Она томилась страхом. «Где же ты сейчас, мой мальчик звездоликий?» — пелось на мотив «Где же вы теперь, друзья-однополчане?» А другая голова перебивает: «Как тебе любится, как тебе дружится?» — а кружится это (в голове) на мотив «Алая розочка, алая розочка, я тебя люблю». Муж… едва не застукал ее с хуаниткой. Так и поверила она его охотничьим историям, ха! («Гражданка такая-то?» — «Да». — «Вы проживали в Одессе в двадцать восьмом году по такому-то адресу?» — «Да». — «Вы сделали аборт, а плод спустили в канализационную трубу?» — «Да». — «Здравствуй, мамочка!»)
Ненавистный, он не пожалеет Эдмондо — только б ее растерзать. Собаку привел к ней в спальню. А кабы застукал? Отправил бы на костер, не моргнув своим совиным. Даже бы не ухнул вслед.

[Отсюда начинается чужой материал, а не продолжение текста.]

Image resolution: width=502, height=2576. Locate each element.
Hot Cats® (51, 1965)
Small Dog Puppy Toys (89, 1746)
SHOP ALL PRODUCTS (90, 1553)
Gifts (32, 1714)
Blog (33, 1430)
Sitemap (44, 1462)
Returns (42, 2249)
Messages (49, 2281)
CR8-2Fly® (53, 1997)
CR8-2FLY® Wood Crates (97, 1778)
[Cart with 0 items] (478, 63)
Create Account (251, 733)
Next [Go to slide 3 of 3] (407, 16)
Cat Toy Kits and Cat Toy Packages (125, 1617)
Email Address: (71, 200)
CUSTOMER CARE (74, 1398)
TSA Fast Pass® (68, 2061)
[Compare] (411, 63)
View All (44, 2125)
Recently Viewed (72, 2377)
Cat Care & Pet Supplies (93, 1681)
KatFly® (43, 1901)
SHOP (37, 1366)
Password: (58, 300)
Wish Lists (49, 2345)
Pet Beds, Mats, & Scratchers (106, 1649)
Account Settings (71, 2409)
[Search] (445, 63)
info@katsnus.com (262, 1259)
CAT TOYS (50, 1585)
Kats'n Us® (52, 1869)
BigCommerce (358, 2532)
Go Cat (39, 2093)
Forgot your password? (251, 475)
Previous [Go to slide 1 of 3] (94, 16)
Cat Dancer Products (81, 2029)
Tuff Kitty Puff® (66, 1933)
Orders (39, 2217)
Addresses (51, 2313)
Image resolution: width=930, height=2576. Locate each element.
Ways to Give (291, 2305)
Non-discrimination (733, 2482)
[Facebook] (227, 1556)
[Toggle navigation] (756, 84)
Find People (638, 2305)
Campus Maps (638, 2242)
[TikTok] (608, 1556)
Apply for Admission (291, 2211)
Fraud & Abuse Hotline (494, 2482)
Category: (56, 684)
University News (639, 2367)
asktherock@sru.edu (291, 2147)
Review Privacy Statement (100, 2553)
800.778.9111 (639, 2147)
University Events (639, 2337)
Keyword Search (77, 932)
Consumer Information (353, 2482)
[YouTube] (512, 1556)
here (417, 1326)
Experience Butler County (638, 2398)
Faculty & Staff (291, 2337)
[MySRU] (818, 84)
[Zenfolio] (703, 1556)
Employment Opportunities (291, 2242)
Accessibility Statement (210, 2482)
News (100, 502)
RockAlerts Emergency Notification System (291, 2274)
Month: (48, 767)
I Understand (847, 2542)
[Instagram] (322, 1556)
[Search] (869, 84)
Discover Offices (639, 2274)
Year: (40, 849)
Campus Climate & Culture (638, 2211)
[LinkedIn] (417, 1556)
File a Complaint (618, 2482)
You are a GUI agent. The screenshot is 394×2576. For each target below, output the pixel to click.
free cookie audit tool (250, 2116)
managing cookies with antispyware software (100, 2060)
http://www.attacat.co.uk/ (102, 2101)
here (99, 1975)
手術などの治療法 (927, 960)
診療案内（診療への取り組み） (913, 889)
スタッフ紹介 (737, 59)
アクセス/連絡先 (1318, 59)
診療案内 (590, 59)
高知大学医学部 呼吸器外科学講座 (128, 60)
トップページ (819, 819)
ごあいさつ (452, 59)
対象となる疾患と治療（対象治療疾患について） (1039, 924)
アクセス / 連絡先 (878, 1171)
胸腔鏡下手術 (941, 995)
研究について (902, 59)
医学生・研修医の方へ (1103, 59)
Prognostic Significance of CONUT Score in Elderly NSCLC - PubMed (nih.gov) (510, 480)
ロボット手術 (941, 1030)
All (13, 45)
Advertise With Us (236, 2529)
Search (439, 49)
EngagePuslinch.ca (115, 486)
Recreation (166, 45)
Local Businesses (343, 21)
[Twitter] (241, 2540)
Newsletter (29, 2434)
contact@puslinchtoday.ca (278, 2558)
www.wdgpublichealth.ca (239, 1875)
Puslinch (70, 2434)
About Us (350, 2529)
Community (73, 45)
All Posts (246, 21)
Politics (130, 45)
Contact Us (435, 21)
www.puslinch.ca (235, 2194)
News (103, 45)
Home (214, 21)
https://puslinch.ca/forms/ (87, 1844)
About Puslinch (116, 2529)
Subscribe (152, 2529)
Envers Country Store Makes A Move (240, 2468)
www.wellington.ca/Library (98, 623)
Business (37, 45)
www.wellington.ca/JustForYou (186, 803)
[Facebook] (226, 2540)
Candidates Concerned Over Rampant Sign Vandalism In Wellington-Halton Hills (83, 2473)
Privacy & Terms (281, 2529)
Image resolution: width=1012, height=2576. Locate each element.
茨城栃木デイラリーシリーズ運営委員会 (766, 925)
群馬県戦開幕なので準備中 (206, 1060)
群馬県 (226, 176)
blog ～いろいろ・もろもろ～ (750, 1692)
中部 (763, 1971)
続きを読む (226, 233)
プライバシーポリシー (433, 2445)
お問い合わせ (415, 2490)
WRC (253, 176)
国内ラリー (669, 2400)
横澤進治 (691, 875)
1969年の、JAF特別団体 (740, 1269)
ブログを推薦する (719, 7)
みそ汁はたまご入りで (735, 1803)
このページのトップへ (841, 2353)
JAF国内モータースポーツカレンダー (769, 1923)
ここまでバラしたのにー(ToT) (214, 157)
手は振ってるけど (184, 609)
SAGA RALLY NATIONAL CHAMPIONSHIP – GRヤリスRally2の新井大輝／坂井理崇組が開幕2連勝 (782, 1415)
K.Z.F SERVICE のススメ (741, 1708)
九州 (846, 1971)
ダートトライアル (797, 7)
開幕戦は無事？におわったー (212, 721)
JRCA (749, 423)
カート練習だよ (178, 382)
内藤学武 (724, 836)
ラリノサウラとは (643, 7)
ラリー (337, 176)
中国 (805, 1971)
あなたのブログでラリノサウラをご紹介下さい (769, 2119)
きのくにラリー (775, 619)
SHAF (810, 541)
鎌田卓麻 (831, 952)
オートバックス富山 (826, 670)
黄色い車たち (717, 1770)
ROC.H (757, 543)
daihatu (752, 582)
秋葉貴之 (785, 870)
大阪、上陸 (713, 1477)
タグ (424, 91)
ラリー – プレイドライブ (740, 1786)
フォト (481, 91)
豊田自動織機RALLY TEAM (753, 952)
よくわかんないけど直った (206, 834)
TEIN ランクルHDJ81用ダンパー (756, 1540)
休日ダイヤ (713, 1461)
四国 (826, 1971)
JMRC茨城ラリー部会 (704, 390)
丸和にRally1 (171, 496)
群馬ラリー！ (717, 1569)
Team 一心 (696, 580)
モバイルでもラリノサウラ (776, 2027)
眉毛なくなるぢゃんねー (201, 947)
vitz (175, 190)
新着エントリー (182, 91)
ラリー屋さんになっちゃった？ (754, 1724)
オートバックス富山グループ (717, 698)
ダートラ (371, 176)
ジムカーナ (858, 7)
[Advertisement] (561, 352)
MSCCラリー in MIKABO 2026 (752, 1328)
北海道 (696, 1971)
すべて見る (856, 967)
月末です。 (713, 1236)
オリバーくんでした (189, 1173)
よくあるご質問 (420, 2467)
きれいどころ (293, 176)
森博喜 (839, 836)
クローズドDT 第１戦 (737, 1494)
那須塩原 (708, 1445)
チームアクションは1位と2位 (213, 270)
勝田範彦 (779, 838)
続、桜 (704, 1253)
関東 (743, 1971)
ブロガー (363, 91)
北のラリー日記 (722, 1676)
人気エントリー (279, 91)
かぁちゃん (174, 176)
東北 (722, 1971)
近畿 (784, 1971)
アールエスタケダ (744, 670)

Но вспышка отчаяния была кратковременной. (Продолжительность вспышки равна протяженности я.) Инстинкт самосохранения в том, чтобы отвлекать до последнего, напоследок же утешать. Надо сказать, до сих пор она никому не открывалась, не искала наперсницу — в надежде быть утешенной, из гонора (или стыда, это почти одно и то же). Но зато сама несколько раз лепила из воска фигуру ненавистного и втыкала в нее булавку. Дон Хуан часто болеет животом — зная это, в живот она как раз и вводила острие. Не помогло, видно, черт его хранит. Дона Мария считала супруга вполне способным погладить дьяволу шерстку. Так оно всегда начинается: сперва робко, двумя пальчиками, а под конец глядишь, как хватает эта робкая душа обеими ручонками дьявола за уд. А смогла б она? (И сама усмехнулась: «кокетка».) Смогла б, конечно. И как еще! Оле-хехо-аэ!